'A long learning process': Author reflects on controversy after writing a fictional Indigenous character
While writing her novel, In Case I Go, Angie Abdou knew she needed to consult with the Ktunaxa Nation about the book's characters and content.
Despite going through an extensive consultation process, Abdou found herself in the middle of a controversy after the book was published.
In Case I Go is the story of a young boy named Eli. He and his parents return to their small hometown where Eli befriends Mary, a Ktunaxa girl. Haunted by the mistakes of his ancestors, Eli tries to find a way to move forward.
One of the first people Abdou reached out to for feedback was her cousin, Cree novelist, Frank Busch. Initially, she had written Mary as a ghost. Busch said that needed to change.
"He said, 'She has to be grounded in this world, just as Eli, your young character. He's haunted by the past but he's also grounded in this world.' So that was one of the major rewrites I did, as a result of Indigenous consultation," Abdou said.
There were even more changes after Abdou met Natasha Burgoyne, the cultural liaison with the Ktunaxa Nation Council. Abdou wanted to be respectful in writing her book but admitted she felt some trepidation over the consultation process.
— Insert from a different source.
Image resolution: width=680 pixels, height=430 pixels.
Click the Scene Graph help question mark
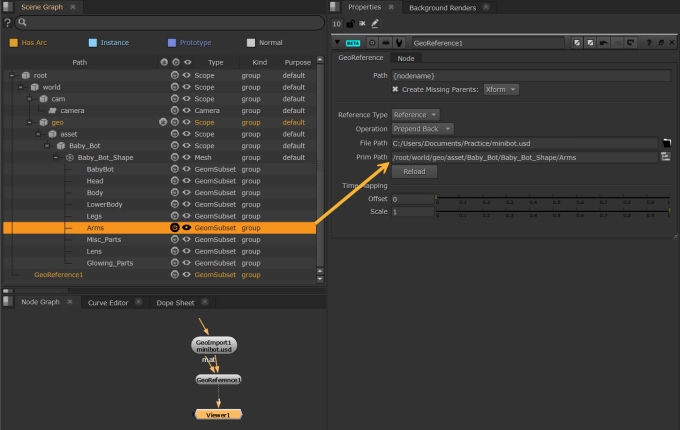tap(7, 22)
"I do not work well with others and I think I became a novelist because it is such solitary work," she said. "So, when I went and sat down with a cultural liaison the first time, I look across the table to a woman who is younger than me, a woman who hasn't written fiction before. And part of me was, 'Oh and she's gonna tell me how to do my novel,' like I had that kind of resistance at first," Abdou said.
But her perspective changed as her meetings with Burgoyne continued.
Abdou also met with Ktunaxa elders and recalled an experience with Alfred Joseph, a Ktunaxa Chief. Joseph told her about people in the community who have the ability of what he called "talking to the old people".
"Then he described a place that a woman he knew of used to go to talk to the old people. And the place he described was exactly like the place in my book and he hadn't read my book. So Natasha and I looked at each other and she said, 'Do you have goosebumps?' and I said "I have goosebumps'. And he said if that place is in your book, this book is a gift from our ancestors and you're supposed to write it and I don't know why. But you have my blessing," Abdou recalled.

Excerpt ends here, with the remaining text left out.